單寧酸通過抑制TRAF6向細(xì)胞質(zhì)膜的招募抑制Akt信號(hào)通路

阮海華，胡雙艷，張春晨，曹 婳，張 真

表皮生長因子受體（epidermal growth factor receptor，EGFR）/蛋白激酶B（protein kinase B，PKB，也稱Akt）信號(hào)通路是生物體內(nèi)一條非常重要的生存信號(hào)通路[1-2]。EGFR主要是通過二聚化后刺激Ras蛋白，導(dǎo)致磷酸化級(jí)聯(lián)反應(yīng)激活A(yù)kt信號(hào)通路，故有學(xué)者將其稱為EGFR/Akt信號(hào)傳導(dǎo)通路[3]。EGFR/Akt信號(hào)傳導(dǎo)通路在實(shí)體腫瘤，如黑色素瘤、肝癌、結(jié)腸癌、胃癌、乳腺癌和白血病中發(fā)揮重要的作用，促進(jìn)細(xì)胞侵襲遷移、加速細(xì)胞周期進(jìn)程、促進(jìn)細(xì)胞增殖[4]。明確該信號(hào)通路在腫瘤細(xì)胞中的作用機(jī)制，尋找阻斷該信號(hào)通路的靶向藥物是國內(nèi)外的研究熱點(diǎn)之一。
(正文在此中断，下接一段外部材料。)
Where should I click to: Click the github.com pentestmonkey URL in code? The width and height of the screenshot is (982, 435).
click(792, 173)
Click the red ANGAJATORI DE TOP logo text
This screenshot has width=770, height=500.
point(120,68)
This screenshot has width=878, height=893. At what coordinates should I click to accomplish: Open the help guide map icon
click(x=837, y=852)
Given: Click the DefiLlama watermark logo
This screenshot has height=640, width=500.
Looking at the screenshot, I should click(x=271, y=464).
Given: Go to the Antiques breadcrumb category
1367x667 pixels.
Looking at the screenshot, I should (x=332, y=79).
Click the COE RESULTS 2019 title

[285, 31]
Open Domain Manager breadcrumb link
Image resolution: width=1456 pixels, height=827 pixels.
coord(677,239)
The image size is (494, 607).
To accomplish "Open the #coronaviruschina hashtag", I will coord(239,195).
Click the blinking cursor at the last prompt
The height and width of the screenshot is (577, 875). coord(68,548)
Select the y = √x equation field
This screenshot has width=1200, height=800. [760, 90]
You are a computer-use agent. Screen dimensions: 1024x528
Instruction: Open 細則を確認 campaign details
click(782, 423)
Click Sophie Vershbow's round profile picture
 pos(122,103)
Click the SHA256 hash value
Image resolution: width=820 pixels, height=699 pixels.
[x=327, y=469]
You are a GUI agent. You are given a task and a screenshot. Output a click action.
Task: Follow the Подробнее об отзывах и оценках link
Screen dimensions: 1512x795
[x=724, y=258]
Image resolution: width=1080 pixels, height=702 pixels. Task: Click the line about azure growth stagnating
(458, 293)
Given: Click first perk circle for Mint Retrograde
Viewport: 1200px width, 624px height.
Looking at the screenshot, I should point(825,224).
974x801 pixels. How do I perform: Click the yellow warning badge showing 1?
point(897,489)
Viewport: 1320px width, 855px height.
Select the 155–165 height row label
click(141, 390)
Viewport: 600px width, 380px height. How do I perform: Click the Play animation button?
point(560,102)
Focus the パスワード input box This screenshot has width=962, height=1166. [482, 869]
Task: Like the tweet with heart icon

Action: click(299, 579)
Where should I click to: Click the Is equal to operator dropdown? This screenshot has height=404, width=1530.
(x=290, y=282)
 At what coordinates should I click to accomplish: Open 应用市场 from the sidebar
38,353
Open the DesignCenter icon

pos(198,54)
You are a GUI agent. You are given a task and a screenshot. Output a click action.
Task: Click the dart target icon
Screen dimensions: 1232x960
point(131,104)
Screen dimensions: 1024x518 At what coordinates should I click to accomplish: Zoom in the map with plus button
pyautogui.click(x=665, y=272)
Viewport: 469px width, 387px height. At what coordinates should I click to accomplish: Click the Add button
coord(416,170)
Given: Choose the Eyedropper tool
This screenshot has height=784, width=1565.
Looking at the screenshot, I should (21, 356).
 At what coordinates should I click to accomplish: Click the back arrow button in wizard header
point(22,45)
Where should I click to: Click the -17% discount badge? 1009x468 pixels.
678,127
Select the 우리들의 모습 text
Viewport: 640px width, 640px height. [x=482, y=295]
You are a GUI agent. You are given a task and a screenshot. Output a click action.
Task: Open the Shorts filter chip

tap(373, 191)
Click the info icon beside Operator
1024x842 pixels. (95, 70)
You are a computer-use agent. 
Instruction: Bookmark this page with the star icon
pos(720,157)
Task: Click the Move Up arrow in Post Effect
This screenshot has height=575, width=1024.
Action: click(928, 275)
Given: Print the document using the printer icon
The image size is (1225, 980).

植物多酚是來源于植物的次級(jí)代謝產(chǎn)物，大量的研究表明植物多酚具有抗突變[5]、抗氧化[6]、抗腫瘤[7]、抗菌[8]等生物學(xué)活性。單寧酸屬于易溶于水的植物多酚類化合物，在紅葡萄酒、茶葉、水果中均含量較多[9]。最新的研究發(fā)現(xiàn)，單寧酸能夠作用于乳腺癌細(xì)胞EGFR，誘導(dǎo)乳腺癌細(xì)胞發(fā)生凋亡[10]。在本實(shí)驗(yàn)室前期研究中，通過檢測EGFR全酪氨酸位點(diǎn)的磷酸化發(fā)現(xiàn)，單寧酸處理顯著抑制了由表皮生長因子誘導(dǎo)的EGFR的磷酸化，而且具有位點(diǎn)特異性。例如，單寧酸能夠抑制EGFR Y1068和Y1045的磷酸化，進(jìn)而抑制受這些特異位點(diǎn)磷酸化調(diào)控的信號(hào)傳導(dǎo)與轉(zhuǎn)錄激活因子（signal transducer and activator of transcription 3，STAT3）信號(hào)通路，阻斷受STAT3信號(hào)通路調(diào)控的基因表達(dá)，促進(jìn)細(xì)胞凋亡。實(shí)際中眾多研究表明，腫瘤的發(fā)生與發(fā)展是多因素、多基因、多途徑的結(jié)果。除了STAT3信號(hào)通路，在大部分人惡性膠質(zhì)瘤細(xì)胞以及頭頸癌細(xì)胞中，EGFR/Akt信號(hào)通路均存在不同程度的失調(diào)。然而，單寧酸對(duì)EGFR/Akt信號(hào)通路的調(diào)節(jié)作用仍不清楚。本研究發(fā)現(xiàn)單寧酸抑制EGFR的磷酸化，改變腫瘤壞死因子受體相關(guān)因子6（tumor necrosis receptor-associated factor 6，TRAF6）蛋白的亞細(xì)胞定位，而TRAF6亞細(xì)胞定位的改變介導(dǎo)了單寧酸對(duì)Akt信號(hào)通路的調(diào)控，抑制人膠質(zhì)瘤U87細(xì)胞的增殖。

1 材料與方法

1.1 材料、培養(yǎng)基與試劑

人膠質(zhì)瘤U87細(xì)胞由東京大學(xué)醫(yī)學(xué)院Jun-Ichiro Inoue教授提供。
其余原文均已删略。